_WHAT IS BEING ASKED_: Across the records below, how many lines contain the string "search"? Give the number by itself.
##### EXTRACTED ENTRIES #####
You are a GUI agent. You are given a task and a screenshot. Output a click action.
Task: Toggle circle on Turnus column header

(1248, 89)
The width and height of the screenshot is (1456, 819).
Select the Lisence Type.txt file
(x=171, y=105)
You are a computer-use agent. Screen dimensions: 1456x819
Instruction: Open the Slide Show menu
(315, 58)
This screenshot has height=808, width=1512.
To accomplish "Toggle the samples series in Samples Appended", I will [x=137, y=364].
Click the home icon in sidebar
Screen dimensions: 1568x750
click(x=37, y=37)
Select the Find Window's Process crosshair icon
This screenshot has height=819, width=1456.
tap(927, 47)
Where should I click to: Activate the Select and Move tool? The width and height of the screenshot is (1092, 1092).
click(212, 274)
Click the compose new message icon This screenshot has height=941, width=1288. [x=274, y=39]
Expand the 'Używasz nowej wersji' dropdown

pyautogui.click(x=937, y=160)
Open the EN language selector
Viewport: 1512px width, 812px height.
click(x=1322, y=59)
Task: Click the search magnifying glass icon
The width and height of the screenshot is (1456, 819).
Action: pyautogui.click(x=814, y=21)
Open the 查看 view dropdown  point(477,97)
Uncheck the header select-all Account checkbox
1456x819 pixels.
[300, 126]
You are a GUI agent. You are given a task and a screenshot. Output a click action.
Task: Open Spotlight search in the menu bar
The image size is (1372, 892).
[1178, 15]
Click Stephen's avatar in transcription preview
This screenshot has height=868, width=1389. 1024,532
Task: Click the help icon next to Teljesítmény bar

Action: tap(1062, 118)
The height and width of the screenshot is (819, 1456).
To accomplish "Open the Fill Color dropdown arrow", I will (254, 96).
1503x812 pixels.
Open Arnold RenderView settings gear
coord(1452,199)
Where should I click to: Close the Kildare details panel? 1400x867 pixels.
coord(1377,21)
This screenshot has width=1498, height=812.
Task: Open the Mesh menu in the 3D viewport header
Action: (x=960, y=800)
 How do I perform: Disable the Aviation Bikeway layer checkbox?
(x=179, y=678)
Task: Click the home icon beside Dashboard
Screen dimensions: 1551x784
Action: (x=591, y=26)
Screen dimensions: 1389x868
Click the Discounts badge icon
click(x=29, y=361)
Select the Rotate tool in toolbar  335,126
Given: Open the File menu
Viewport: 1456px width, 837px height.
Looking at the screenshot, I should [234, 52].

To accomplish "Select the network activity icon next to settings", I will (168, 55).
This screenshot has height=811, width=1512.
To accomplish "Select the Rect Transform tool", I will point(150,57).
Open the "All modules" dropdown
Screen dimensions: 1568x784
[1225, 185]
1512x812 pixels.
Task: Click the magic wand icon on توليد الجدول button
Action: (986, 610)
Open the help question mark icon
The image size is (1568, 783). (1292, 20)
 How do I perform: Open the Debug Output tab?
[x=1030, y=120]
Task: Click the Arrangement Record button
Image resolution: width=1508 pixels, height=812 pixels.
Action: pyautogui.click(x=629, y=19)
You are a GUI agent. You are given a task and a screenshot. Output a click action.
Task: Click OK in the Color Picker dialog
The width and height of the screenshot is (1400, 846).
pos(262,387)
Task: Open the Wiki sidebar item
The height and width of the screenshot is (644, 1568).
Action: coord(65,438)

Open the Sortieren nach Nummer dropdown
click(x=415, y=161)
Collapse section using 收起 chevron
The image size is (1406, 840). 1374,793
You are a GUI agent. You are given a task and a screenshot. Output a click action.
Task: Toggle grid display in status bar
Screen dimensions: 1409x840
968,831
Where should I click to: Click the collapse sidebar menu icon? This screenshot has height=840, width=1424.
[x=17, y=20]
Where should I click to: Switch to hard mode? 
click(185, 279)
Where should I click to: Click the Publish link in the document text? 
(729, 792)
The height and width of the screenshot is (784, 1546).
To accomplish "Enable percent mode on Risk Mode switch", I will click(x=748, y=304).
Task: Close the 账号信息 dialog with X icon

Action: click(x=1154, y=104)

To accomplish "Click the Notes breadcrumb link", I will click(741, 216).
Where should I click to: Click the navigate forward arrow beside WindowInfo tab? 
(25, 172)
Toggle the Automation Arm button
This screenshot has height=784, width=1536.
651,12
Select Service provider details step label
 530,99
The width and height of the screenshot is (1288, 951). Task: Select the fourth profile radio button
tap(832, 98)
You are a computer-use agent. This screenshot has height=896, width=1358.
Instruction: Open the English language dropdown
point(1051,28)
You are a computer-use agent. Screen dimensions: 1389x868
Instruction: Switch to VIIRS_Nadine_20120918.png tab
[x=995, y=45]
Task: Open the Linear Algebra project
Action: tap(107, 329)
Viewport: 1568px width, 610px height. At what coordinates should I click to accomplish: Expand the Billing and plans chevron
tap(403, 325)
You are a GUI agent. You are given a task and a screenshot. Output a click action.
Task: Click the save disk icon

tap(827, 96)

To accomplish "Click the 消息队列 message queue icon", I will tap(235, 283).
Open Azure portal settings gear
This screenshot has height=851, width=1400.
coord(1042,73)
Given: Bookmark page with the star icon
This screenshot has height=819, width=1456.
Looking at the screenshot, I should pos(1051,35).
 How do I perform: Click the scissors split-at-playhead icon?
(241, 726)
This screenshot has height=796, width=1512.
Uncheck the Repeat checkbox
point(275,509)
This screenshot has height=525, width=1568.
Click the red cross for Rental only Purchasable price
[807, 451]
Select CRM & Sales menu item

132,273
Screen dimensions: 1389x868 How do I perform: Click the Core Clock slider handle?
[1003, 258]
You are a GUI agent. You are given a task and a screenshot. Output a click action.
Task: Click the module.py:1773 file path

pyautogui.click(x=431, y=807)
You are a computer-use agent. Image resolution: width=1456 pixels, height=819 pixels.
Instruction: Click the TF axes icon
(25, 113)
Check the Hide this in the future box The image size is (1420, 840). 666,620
#####
_THE ANSWER_: 2